In the piece on heritage breed hogs below, what was the name of the Duroc boar brought in when breeding started?

Passage for review:

☆ ☆ ☆ ☆

Heritage…and why we think it’s important.

Or why I spent 30 hours driving deep into the hill country of southwest Texas
Red Waddle Mangalitsa cross piglets

People often comment on the quality of the meat we produce, and while we like to think we can take a little bit of credit for the final taste the truth is a lot of it has much more to do with the type of hogs we raise. We keep what people refer to as Heritage breed hogs. This is a kind of catch all term for hogs that are not one of the specialized ‘commercial breeds’. While all pigs are in some sense pigs, some pigs are more piggy than other pigs. All pigs are equal, but indeed some pigs are more equal than others. 

What they look like all grown up.

Commercialized breeds are ones that have been selectively bred for traits that conform to the needs of large commercial producers. That is to say they have been genetically manipulated to take as much of the pigginess out of them as possible (and I would argue the taste as well). They want pigs that are good uniform cogs in their industrial machine. The focus is on how quickly they can reproduce and convert corn and soy to lean meat. The specifically do not want animals that want to root, waller, play and enjoy life. Because when you are a cog in the industrial machine displaying any of your innate tendencies is a liability.

We started our herd with a bunch of Red Waddles, a heritage breed that originated in Texas and is known for their dark red hides and little appendages that dangle from their jowl lines called waddles. Red waddles are somewhat similar to Duroc’s (another old breed of hogs known for producing big meaty hogs). When we started breeding we brought in a Duroc boar named Gentle Ben, creating what is called cross-breed vigor (purebred is just a fancy way of saying inbred and that’s not something we encourage). Then we brought in Mangalitsas, which are a very rare breed of heritage breed hogs prized for their healthy and delicious lard. They are also covered in hair, which in addition to the lard makes them basically immune to harsh winter conditions.  

Boris, a beautiful boar.

☆ ☆ ☆ ☆

Recorded data:
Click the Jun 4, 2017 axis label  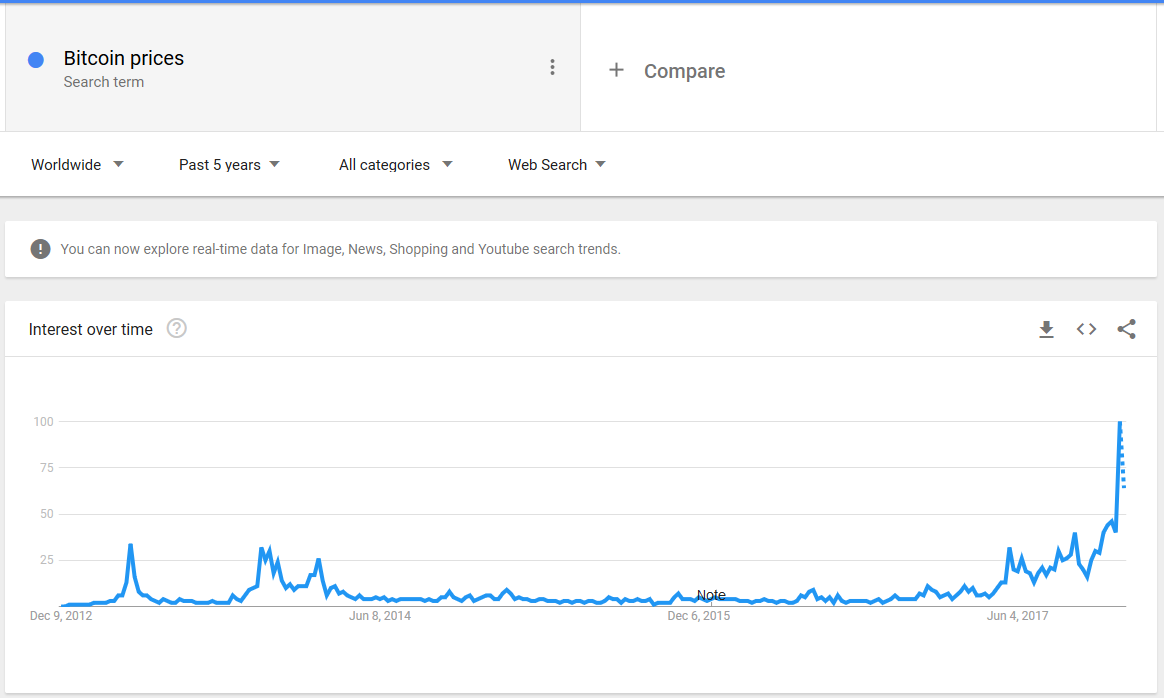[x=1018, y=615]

☆ ☆ ☆ ☆

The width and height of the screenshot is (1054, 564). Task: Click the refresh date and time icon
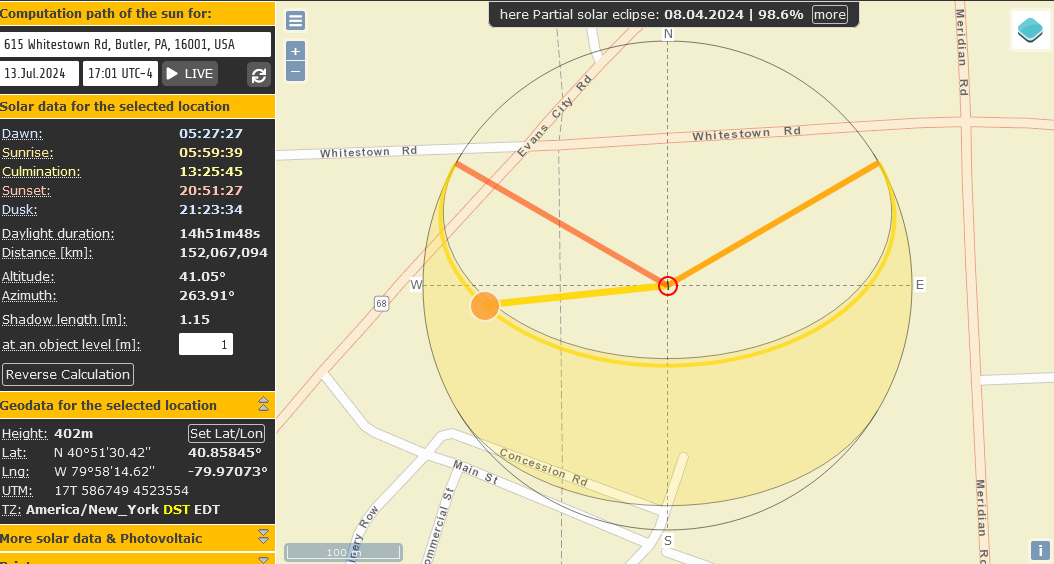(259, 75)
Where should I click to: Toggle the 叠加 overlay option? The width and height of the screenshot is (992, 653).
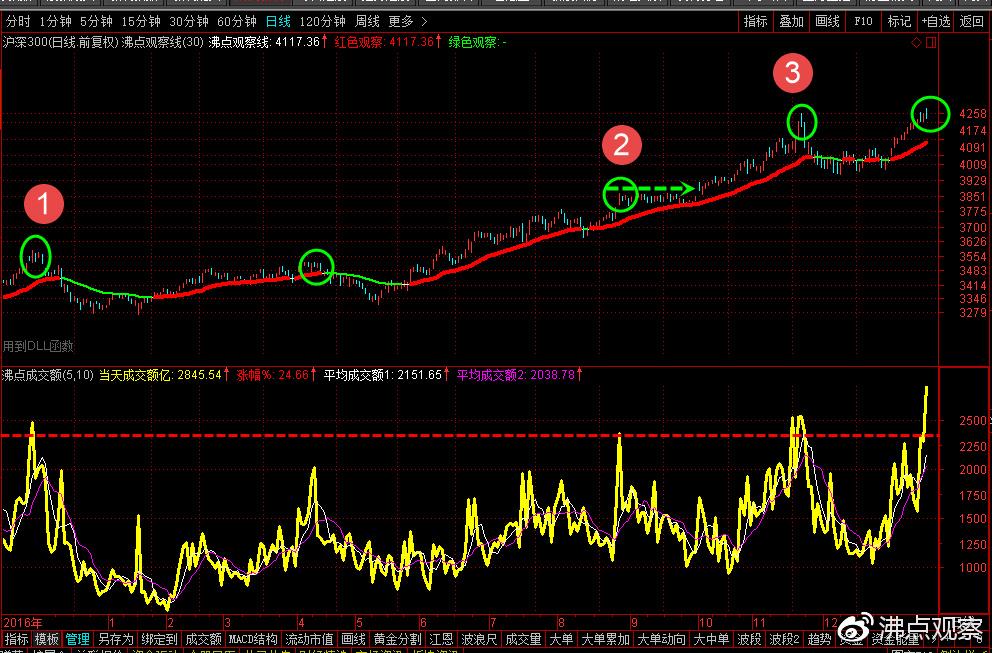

☆ ☆ ☆ ☆

Solved exercise: Gentle Ben